Sólo después de algunas semanas, se percató el pionero del cultivo de la pimienta en el Perú que ocurría algo extraño. Dos, tres, diez veces había encontrado a Joaquincito arbitrando el partido. Con un silbato en la boca y una gorrita para el sol, corría tras los jugadores, señalaba faltas, imponía penales. Aunque el niño no parecía acomplejado por cumplir este papel en vez de ser jugador, el millonario se enojó. ¿Los invitaba a su casa, los engordaba con dulces, les permitía codearse con su hijo de igual a igual y tenían la desfachatez de relegar a Joaquín a la mediocre función de árbitro? Estuvo a punto de abrir las jaulas de los Doberman y dar un buen susto a esos frescos. Pero se limitó a recriminarlos. Ante su sorpresa, los muchachos se declararon inocentes, juraron que Joaquín era árbitro porque le gustaba serlo y el damnificado corroboró por Dios y por su madre que era así. Unos meses después, consultando su libreta y los informes de sus mayordomos, el padre se enfrentó a este balance: en ciento treinta y dos partidos disputados en su cancha, Joaquín Hinostroza Bellmont no había sido jugador en ninguno y había arbitrado ciento treinta y dos. Cambiando una mirada, los padres subliminalmente se dijeron que algo andaba mal: ¿cómo podía ser esto la normalidad? Nuevamente, fue requerida la ciencia.
Fue el más connotado astrólogo de la ciudad, un hombre que leía las almas en las estrellas y que restañaba los espíritus de sus clientes (él hubiera preferido: 'amigos') mediante los signos del zodiaco, el profesor Lucio Acémila, quien, después de muchos horóscopos, interrogatorios a los cuerpos celestes y meditación lunar, dio el veredicto que, si no el más certero, resultó el más halagüeño para los padres.

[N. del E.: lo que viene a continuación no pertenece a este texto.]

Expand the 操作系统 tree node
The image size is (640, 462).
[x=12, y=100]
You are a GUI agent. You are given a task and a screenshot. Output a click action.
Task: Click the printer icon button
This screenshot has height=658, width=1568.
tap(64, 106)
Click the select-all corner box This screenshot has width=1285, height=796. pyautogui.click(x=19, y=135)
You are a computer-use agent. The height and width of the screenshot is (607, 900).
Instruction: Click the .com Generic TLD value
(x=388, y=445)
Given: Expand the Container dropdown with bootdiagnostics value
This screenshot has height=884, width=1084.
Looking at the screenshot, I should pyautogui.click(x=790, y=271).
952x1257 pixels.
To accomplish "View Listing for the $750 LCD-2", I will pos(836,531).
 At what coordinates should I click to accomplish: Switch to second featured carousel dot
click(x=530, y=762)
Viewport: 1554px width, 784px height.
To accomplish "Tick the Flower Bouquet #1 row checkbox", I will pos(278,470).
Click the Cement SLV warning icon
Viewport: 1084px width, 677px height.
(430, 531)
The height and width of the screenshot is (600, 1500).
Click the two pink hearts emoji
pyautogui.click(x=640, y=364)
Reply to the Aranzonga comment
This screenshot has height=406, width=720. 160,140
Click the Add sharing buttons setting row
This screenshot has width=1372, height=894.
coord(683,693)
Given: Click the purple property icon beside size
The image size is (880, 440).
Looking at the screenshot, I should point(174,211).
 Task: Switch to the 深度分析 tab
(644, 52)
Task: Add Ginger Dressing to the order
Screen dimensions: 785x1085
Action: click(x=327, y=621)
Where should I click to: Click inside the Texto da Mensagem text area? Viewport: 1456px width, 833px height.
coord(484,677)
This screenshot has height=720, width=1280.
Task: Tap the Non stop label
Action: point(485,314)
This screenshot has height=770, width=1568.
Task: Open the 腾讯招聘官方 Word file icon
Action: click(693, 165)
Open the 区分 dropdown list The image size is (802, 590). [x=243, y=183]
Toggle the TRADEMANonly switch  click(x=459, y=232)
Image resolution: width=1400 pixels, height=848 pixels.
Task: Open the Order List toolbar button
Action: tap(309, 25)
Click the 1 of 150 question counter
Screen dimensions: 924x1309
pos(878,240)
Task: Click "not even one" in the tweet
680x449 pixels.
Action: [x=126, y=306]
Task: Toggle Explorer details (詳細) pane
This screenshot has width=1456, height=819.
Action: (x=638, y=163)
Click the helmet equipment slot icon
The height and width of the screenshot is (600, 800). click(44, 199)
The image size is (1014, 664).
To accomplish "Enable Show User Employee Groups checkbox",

—El niño se sabe celularmente un aristócrata, y, fiel a su origen, no tolera la idea de ser igual a los demás —les explicó, quitándose las gafas ¿para que fuera más notoria la lucecita inteligente que aparecía en sus pupilas al emitir un pronóstico?—. Prefiere ser réferi a jugador porque el que arbitra un partido es el que manda. ¿Creían ustedes que en ese rectángulo verde Joaquincito hace deporte? Error, error. Ejercita un ancestral apetito de dominación, de singularidad y jerarquía, que, sin duda, le corre por las venas.
Sollozando de felicidad, el padre sofocó a besos a su hijo, se declaró hombre bienaventurado, y agregó un cero a los honorarios, ya de por sí regios, que le había pasado el profesor Acémila. Convencido de que esa manía de arbitrar los partidos de fútbol de sus compañeros resultaba de avasalladores ímpetus de subyugación y prepotencia, que, más tarde, convertirían a su hijo en dueño del mundo (o, en el peor de los casos, del Perú), el industrial abandonó muchas tardes su múltiple oficina para, debilidades de león que lagrimea viendo a su cachorro despedazar a la primera oveja, venir a su estadio privado de la Perla a gozar paternalmente viendo a Joaquín, enfundado en el lindo uniforme que le había regalado, dando pitazos detrás de esa bastarda confusión (¿los jugadores?).